| WHAT YOU SHOULD DO |
Rewrite the entries below with every "Instruction" swapped for "Directive" and everything else left as it is.

— BEGIN DATASET RECORDS —

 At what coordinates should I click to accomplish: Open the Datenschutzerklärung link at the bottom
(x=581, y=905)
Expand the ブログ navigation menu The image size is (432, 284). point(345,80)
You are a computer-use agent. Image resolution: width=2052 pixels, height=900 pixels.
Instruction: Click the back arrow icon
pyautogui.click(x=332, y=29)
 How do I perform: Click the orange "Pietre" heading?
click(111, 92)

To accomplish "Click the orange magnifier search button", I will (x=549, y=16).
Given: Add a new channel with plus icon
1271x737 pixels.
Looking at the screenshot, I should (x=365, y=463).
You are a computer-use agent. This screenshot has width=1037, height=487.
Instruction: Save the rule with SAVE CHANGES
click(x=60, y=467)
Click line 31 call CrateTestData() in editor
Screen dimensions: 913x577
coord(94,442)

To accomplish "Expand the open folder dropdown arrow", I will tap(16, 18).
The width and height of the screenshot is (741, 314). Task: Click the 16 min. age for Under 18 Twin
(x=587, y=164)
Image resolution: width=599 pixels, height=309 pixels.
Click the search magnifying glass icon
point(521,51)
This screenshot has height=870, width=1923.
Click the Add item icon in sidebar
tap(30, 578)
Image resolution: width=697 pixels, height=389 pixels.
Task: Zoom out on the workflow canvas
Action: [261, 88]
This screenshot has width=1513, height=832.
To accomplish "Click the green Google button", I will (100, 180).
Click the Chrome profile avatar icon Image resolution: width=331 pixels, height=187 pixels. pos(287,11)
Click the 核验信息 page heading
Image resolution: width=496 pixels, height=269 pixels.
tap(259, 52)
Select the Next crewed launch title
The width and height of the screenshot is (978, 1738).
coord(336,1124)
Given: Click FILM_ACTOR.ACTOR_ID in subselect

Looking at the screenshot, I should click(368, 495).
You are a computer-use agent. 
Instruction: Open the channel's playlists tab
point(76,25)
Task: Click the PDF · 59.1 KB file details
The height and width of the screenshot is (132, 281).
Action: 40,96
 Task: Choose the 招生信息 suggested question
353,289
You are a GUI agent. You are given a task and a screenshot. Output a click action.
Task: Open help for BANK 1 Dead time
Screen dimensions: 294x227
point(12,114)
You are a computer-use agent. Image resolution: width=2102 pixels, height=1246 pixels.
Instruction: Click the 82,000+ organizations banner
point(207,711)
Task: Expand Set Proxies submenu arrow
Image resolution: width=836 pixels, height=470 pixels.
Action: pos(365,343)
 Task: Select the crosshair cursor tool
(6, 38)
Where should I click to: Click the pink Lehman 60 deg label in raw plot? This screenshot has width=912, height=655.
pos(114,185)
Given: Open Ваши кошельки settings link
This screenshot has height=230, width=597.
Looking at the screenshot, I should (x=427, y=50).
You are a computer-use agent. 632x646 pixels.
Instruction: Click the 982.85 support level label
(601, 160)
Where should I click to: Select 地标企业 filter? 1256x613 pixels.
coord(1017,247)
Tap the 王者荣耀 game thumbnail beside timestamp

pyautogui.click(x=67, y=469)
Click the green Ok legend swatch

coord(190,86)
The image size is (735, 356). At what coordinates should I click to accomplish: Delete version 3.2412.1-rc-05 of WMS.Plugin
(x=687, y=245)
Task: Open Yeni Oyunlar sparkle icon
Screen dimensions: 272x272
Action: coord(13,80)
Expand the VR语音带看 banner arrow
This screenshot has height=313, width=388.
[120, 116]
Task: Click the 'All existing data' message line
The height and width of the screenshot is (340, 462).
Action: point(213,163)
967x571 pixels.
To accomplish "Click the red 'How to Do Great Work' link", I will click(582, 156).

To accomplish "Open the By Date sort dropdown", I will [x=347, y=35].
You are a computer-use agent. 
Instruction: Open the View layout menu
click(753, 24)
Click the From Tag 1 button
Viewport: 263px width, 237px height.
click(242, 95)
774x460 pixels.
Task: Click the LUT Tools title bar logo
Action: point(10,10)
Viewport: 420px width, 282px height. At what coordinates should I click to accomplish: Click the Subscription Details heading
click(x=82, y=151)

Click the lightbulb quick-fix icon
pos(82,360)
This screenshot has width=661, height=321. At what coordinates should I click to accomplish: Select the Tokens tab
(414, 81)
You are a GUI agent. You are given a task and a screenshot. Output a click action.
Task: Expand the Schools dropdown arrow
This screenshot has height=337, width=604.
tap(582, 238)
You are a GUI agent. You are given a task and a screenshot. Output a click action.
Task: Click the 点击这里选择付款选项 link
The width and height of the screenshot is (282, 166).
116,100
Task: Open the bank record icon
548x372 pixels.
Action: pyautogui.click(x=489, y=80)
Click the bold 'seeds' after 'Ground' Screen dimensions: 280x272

— END DATASET RECORDS —

| FINAL RESULT |
 At what coordinates should I click to accomplish: Open the Datenschutzerklärung link at the bottom
(x=581, y=905)
Expand the ブログ navigation menu The image size is (432, 284). point(345,80)
You are a computer-use agent. Image resolution: width=2052 pixels, height=900 pixels.
Directive: Click the back arrow icon
pyautogui.click(x=332, y=29)
 How do I perform: Click the orange "Pietre" heading?
click(111, 92)

To accomplish "Click the orange magnifier search button", I will (x=549, y=16).
Given: Add a new channel with plus icon
1271x737 pixels.
Looking at the screenshot, I should (x=365, y=463).
You are a computer-use agent. This screenshot has width=1037, height=487.
Directive: Save the rule with SAVE CHANGES
click(x=60, y=467)
Click line 31 call CrateTestData() in editor
Screen dimensions: 913x577
coord(94,442)

To accomplish "Expand the open folder dropdown arrow", I will tap(16, 18).
The width and height of the screenshot is (741, 314). Task: Click the 16 min. age for Under 18 Twin
(x=587, y=164)
Image resolution: width=599 pixels, height=309 pixels.
Click the search magnifying glass icon
point(521,51)
This screenshot has height=870, width=1923.
Click the Add item icon in sidebar
tap(30, 578)
Image resolution: width=697 pixels, height=389 pixels.
Task: Zoom out on the workflow canvas
Action: [261, 88]
This screenshot has width=1513, height=832.
To accomplish "Click the green Google button", I will (100, 180).
Click the Chrome profile avatar icon Image resolution: width=331 pixels, height=187 pixels. pos(287,11)
Click the 核验信息 page heading
Image resolution: width=496 pixels, height=269 pixels.
tap(259, 52)
Select the Next crewed launch title
The width and height of the screenshot is (978, 1738).
coord(336,1124)
Given: Click FILM_ACTOR.ACTOR_ID in subselect

Looking at the screenshot, I should click(368, 495).
You are a computer-use agent. 
Directive: Open the channel's playlists tab
point(76,25)
Task: Click the PDF · 59.1 KB file details
The height and width of the screenshot is (132, 281).
Action: 40,96
 Task: Choose the 招生信息 suggested question
353,289
You are a GUI agent. You are given a task and a screenshot. Output a click action.
Task: Open help for BANK 1 Dead time
Screen dimensions: 294x227
point(12,114)
You are a computer-use agent. Image resolution: width=2102 pixels, height=1246 pixels.
Directive: Click the 82,000+ organizations banner
point(207,711)
Task: Expand Set Proxies submenu arrow
Image resolution: width=836 pixels, height=470 pixels.
Action: pos(365,343)
 Task: Select the crosshair cursor tool
(6, 38)
Where should I click to: Click the pink Lehman 60 deg label in raw plot? This screenshot has width=912, height=655.
pos(114,185)
Given: Open Ваши кошельки settings link
This screenshot has height=230, width=597.
Looking at the screenshot, I should (x=427, y=50).
You are a computer-use agent. 632x646 pixels.
Directive: Click the 982.85 support level label
(601, 160)
Where should I click to: Select 地标企业 filter? 1256x613 pixels.
coord(1017,247)
Tap the 王者荣耀 game thumbnail beside timestamp

pyautogui.click(x=67, y=469)
Click the green Ok legend swatch

coord(190,86)
The image size is (735, 356). At what coordinates should I click to accomplish: Delete version 3.2412.1-rc-05 of WMS.Plugin
(x=687, y=245)
Task: Open Yeni Oyunlar sparkle icon
Screen dimensions: 272x272
Action: coord(13,80)
Expand the VR语音带看 banner arrow
This screenshot has height=313, width=388.
[120, 116]
Task: Click the 'All existing data' message line
The height and width of the screenshot is (340, 462).
Action: point(213,163)
967x571 pixels.
To accomplish "Click the red 'How to Do Great Work' link", I will click(582, 156).

To accomplish "Open the By Date sort dropdown", I will [x=347, y=35].
You are a computer-use agent. 
Directive: Open the View layout menu
click(753, 24)
Click the From Tag 1 button
Viewport: 263px width, 237px height.
click(242, 95)
774x460 pixels.
Task: Click the LUT Tools title bar logo
Action: point(10,10)
Viewport: 420px width, 282px height. At what coordinates should I click to accomplish: Click the Subscription Details heading
click(x=82, y=151)

Click the lightbulb quick-fix icon
pos(82,360)
This screenshot has width=661, height=321. At what coordinates should I click to accomplish: Select the Tokens tab
(414, 81)
You are a GUI agent. You are given a task and a screenshot. Output a click action.
Task: Expand the Schools dropdown arrow
This screenshot has height=337, width=604.
tap(582, 238)
You are a GUI agent. You are given a task and a screenshot. Output a click action.
Task: Click the 点击这里选择付款选项 link
The width and height of the screenshot is (282, 166).
116,100
Task: Open the bank record icon
548x372 pixels.
Action: pyautogui.click(x=489, y=80)
Click the bold 'seeds' after 'Ground' Screen dimensions: 280x272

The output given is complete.